In the entire movie, he only did it once or twice. Most notably throwing Max into the Underworld.
It's usually more enjoyable to see the main baddie unleashing all the terror than their subordinates. While he's one of the most interesting characters in the film, I didn't think he was all that engaging. Again, his image was impressive. Yet, he mostly grunted and cackled. That's not much in the character department.
4. Action Packed
I expected this film to be scary and funny. Yet, I didn't expect it to be enthralling or (at times) adrenaline rushing. This enhanced the quality of the feature. The second half is nothing but action packed while the first half has a few, but memorable moments. Seeing the characters fight against and interact with the creatures indulged our imaginations and kept us on the edge of our seats. Even what's arguably the most silly scene in the film, were three homicidal gingerbread men shooting one of the relatives with a nail gun. For the most part, these sequences were orchestrated impeccably. They knew when to make us gasp and applaud.

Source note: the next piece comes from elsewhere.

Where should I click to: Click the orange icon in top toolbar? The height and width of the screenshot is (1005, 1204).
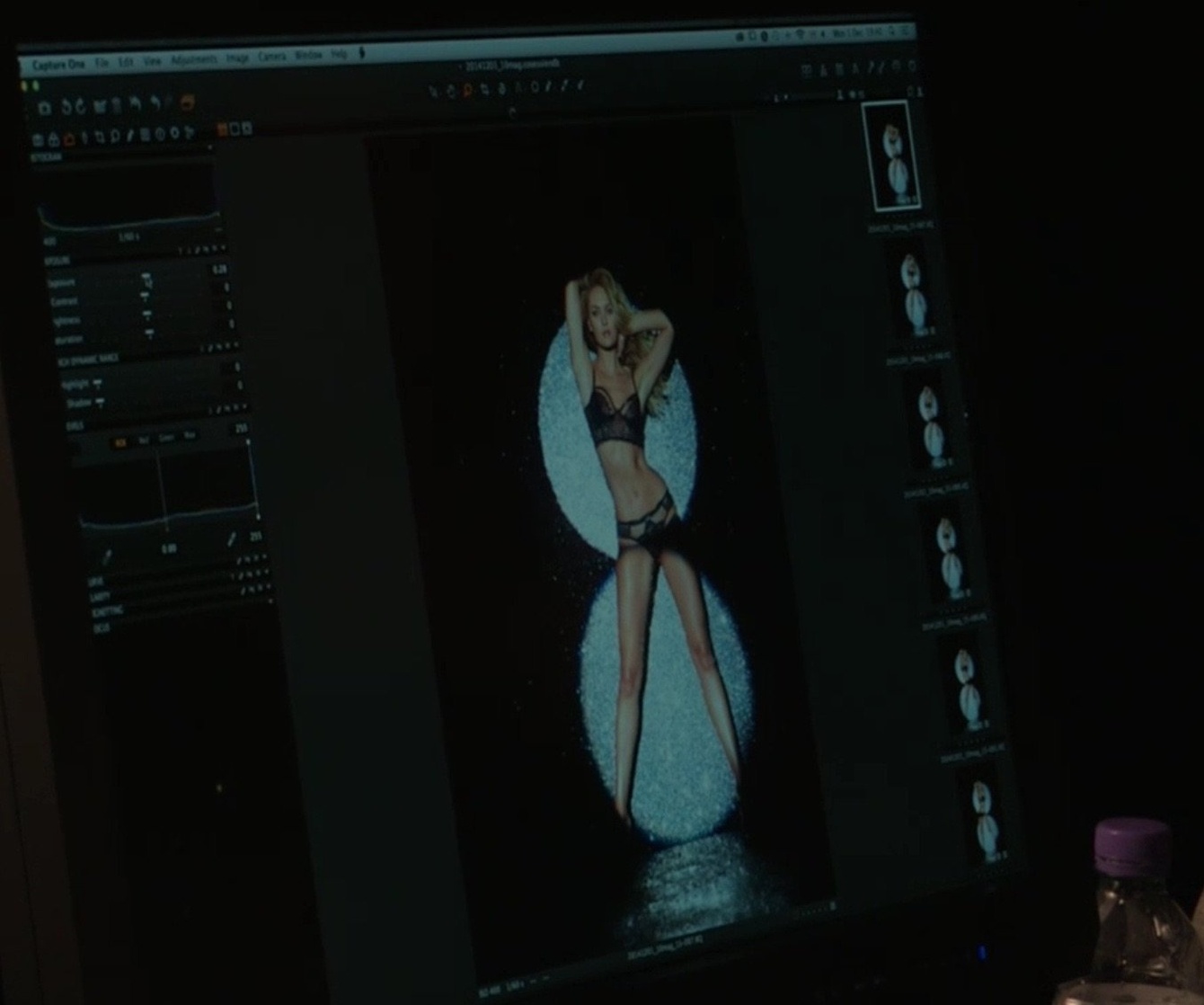pyautogui.click(x=188, y=102)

One of the strongest components of this film was its acting. There's not one terrible performance among the cast. The cast was mostly derived of comedians: Adam Scott (Parks and Recreation), Toni Collette (Little Miss Sunshine), David Koechner (Anchorman: The Legend of Ron Burgandy) and Conchata Ferrell (Two and a Half Men). Their natural comedic sensibilities blended splendidly with the film's dark humor. The children were also top notch. Particularly Emjay Anthony, who played Max, the boy who unintentionally summoned Krampus after losing his faith in Christmas. Krista Stadler was exceptional as well. Her presence as the obscure, foreign grandmother brought some nostalgia of past horror flicks.
2. Special Effects
Nowadays, it's common to see CGI dominate the special effects department in movies. However, Krampus is one of few films (most notable being Star Wars Epidsode VII: The Force Awakens) that's bringing back practical effects. It was estimated that 70% of its effects were p CGI has come a long way and it's far more convincing than it was back then. However, practical effects still reign in looking the most authentic. With a majority of the creatures and Krampus when they're on screen you can feel they're physically in the segment. That to me makes them look more creepy and intimidating.
1. Visual Style
Michael Dougherty has a penchant for creating unique and (when doing horror) hauntingly artistic scenery. I'd describe him in a similar vein to Tim Burton, but Dougherty has his own signature style. This was praised in one of his previous films, Trick R Treat, and Krampus is no different. During the Christmas scenes the background was swimming in festive decorations, vintage music and colorful arrays of warm colors. Then when disaster happened we're treated to nightmare-ish versions of beloved children's toys and baked goods, brooding ambiance and twisted symbols of Christmas.
While I don't think Krampus is anything special, I believe it's worth viewing at least once. There was good intentions behind it and the cast and crew put everything into pulling this off. It's obvious judging from the detail and effort put in that it wasn't intended to be a cash cow. The fact that it's an original and creative horror movie (something fans of the genre had been asking for) is a feat in itself. That's commendable.